Paradoxalement, pour le SNP désormais confronté non seulement à l’achèvement de sa raison d’être historique mais aussi à l’émergence d’un réel mouvement citoyen, la victoire du « Oui » signifierait « la fin d’une vielle chanson ». En effet, ayant préféré depuis 1979 des glissements juridiques graduels vers une inexorable mais discrète indépendance de fait, le parti nationaliste se révélerait alors clairement comme la force conservatrice qu’il est réellement. Ce n’est pas forcement la partie que veut jouer le SNP, et c’est peut-être bien la raison pour laquelle 18.5% de ses membres s’apprêtent à voter « Non » jeudi. Quant à Alex Salmond, il n’est pas près de demander un nouveau referendum.

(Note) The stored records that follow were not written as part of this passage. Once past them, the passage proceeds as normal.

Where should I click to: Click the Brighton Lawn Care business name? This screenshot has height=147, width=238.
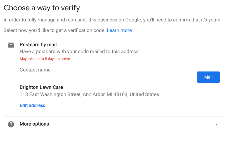(x=41, y=87)
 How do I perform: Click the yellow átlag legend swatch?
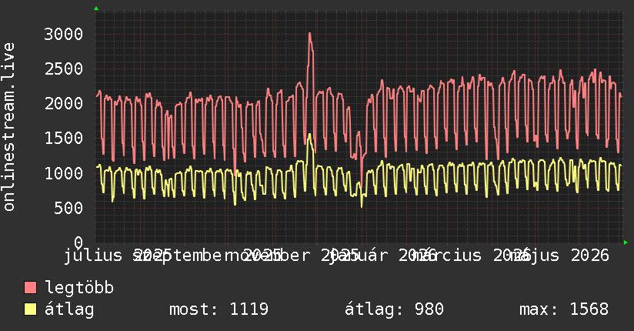tap(30, 309)
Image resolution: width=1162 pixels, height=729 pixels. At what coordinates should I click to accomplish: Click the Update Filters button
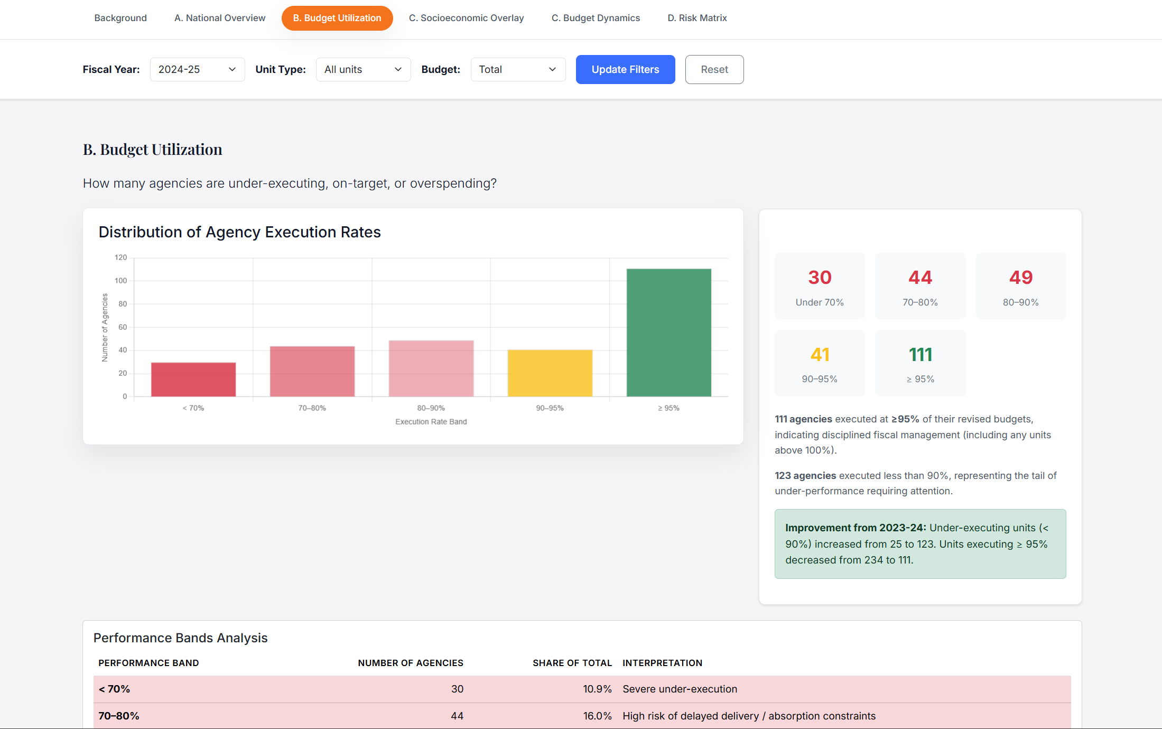(x=625, y=69)
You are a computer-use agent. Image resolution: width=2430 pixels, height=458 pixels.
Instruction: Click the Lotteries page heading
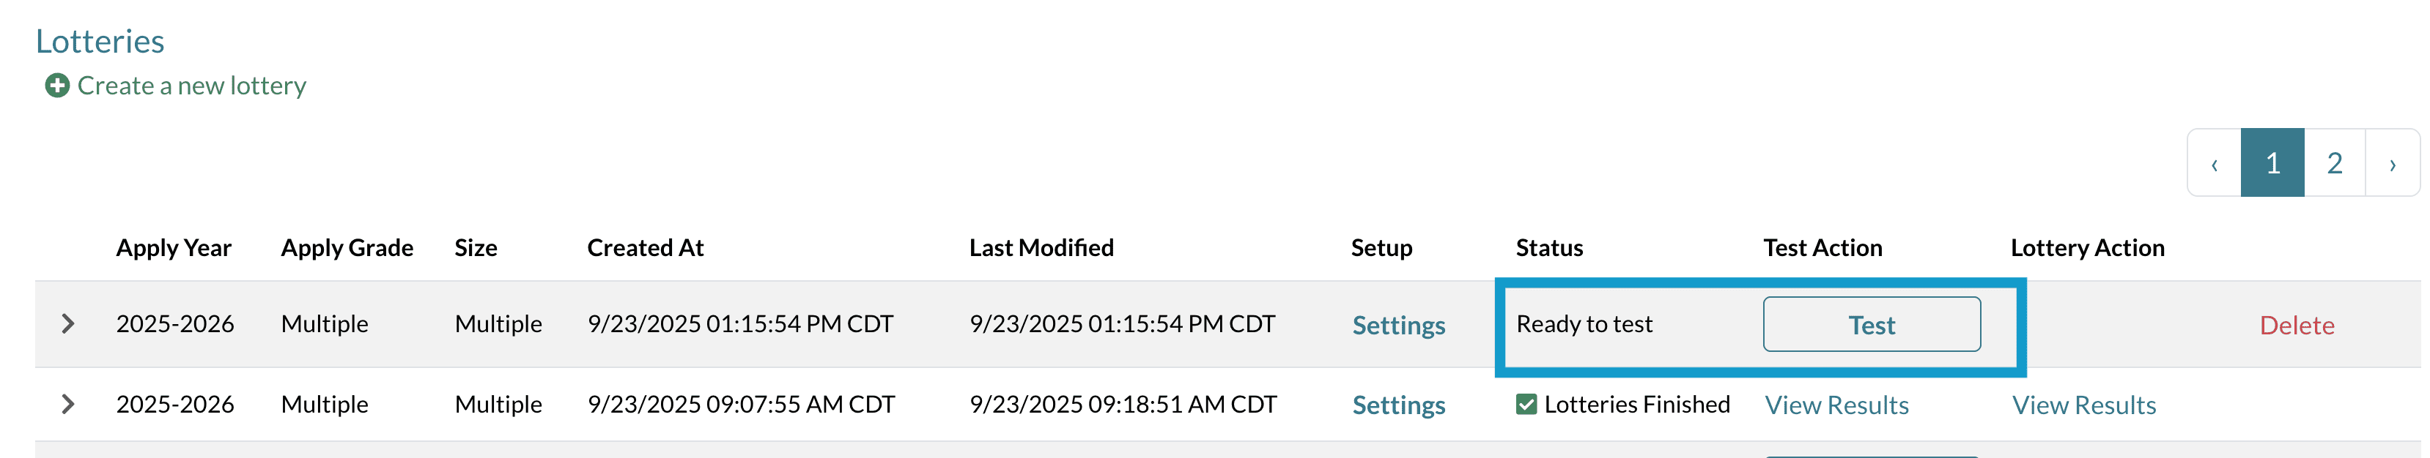[100, 41]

L’indépendance de l’Ecosse peut galvaniser les forces « de gauche » dans tout le Royaume-Uni tout en montrant à l’union européenne qu’à beau vouloir évacuer l’idée nationale par la porte dérobée d’un bureau bruxellois, celle-ci revient immanquablement par les fenêtres grandes ouvertes de l’Histoire. Mais une victoire du « Oui » réveillerait la chose la plus dangereuse de toutes, la plus terrifiante pour les puissants d’Europe : l’espoir d’un changement radical des bases du néolibéralisme, et par-dessus le marché dans l’un de ses berceaux historiques.